Each of these techniques is used in different situations. It’s a matter of understanding when to use which one. Working with a professional coach can help you become a better swimmer.

3. Technique

The technique is of utmost importance in the water because it keeps you from drowning. Swimming 50 metres can be a struggle for some people. It’s not because they aren’t fit, but because they are missing the proper technique. Swimming takes time and doing drills and practicing are the best ways to get better.

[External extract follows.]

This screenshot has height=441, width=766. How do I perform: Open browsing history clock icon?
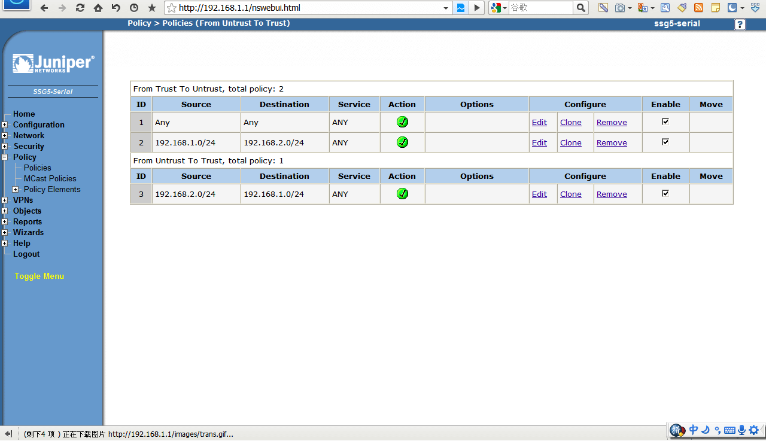pos(134,8)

Four main swimming strokes are used in swimming at the competitive level. Each one is difficult in its own way. Below are the strokes and how to perform them correctly:

  • Backstroke: Lie on your back while moving your arms in a circular motion and flutter kicking your legs. As the states, you will be pushing yourself backwards through the water.
  • Breaststroke: Float on your stomach and push yourself forward by moving your arms in a semi-circular motion. Bend your legs and start kicking backwards. This is usually the first stroke people learn because of its simplicity.
  • Butterfly: Hold your arms above your head and push them downwards into the water. Put your legs together behind you and kick them in and out of the water like a dolphin. This is the hardest stroke to learn.
  • Freestyle: Lie on your stomach like the breaststroke. Then flutter your arms and legs around in a motion reminiscent of a windmill. This is ideal for exercise and swimming to test your endurance.

After all, is said and done, how will you know if you’re doing a stroke correctly? Some lessons with a certified private instructor can help!

4. Fear

Fear is what holds many back from trying new things. In swimming, fearful people panic and thus increase their chances of drowning. Sports that have dangers are generally considered more difficult. Swimming, scuba, snorkelling, skydiving and many more sports can be considered deadly. With proper technique and practice, fear can be conquered!

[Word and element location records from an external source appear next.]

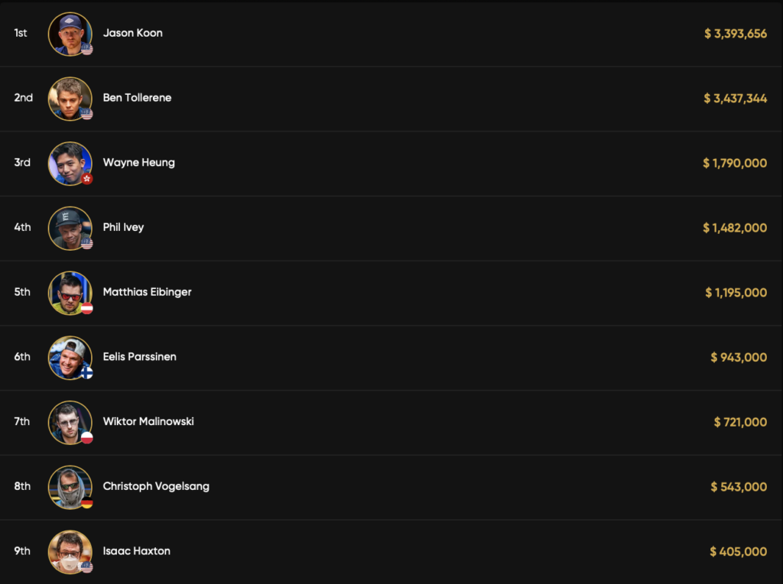Click Phil Ivey's player photo
The width and height of the screenshot is (783, 584).
point(70,228)
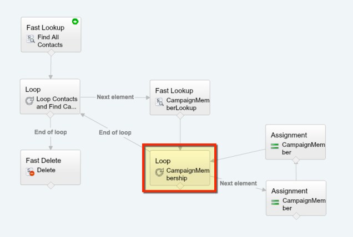Click the lower Assignment equals icon
This screenshot has height=237, width=353.
click(x=275, y=202)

A fear of swimming can stem from a variety of circumstances. Here are a few reasons why people are scared of the water:

  • Past Negative Experiences: An injury or traumatic event can make all the difference when it comes to getting back in the pool. For example, almost drowning can make one hesitant to go swimming again.
  • Lack of Swimming Knowledge: Not everyone learns how to swim at a young age and this makes it harder to take the plunge later in life. Social stigmas are some of the biggest culprits in this situation.
  • Self-Doubt: Confidence is a big part of being comfortable in the water. Those that lack it will not want to swim regardless of knowing how to. Believing in yourself is key to mastering any skill.
  • Aquaphobia: In scientific terms, this is what it means to be clinically diagnosed with fear of the water. This can be helped over time by finding ways to cope with anxiety by seeing a medical professional.

It’s perfectly normal for people to have a fear of swimming or the water. The best way to conquer your fears is to take them head-on by finding techniques to ease anxiety and or getting professional help.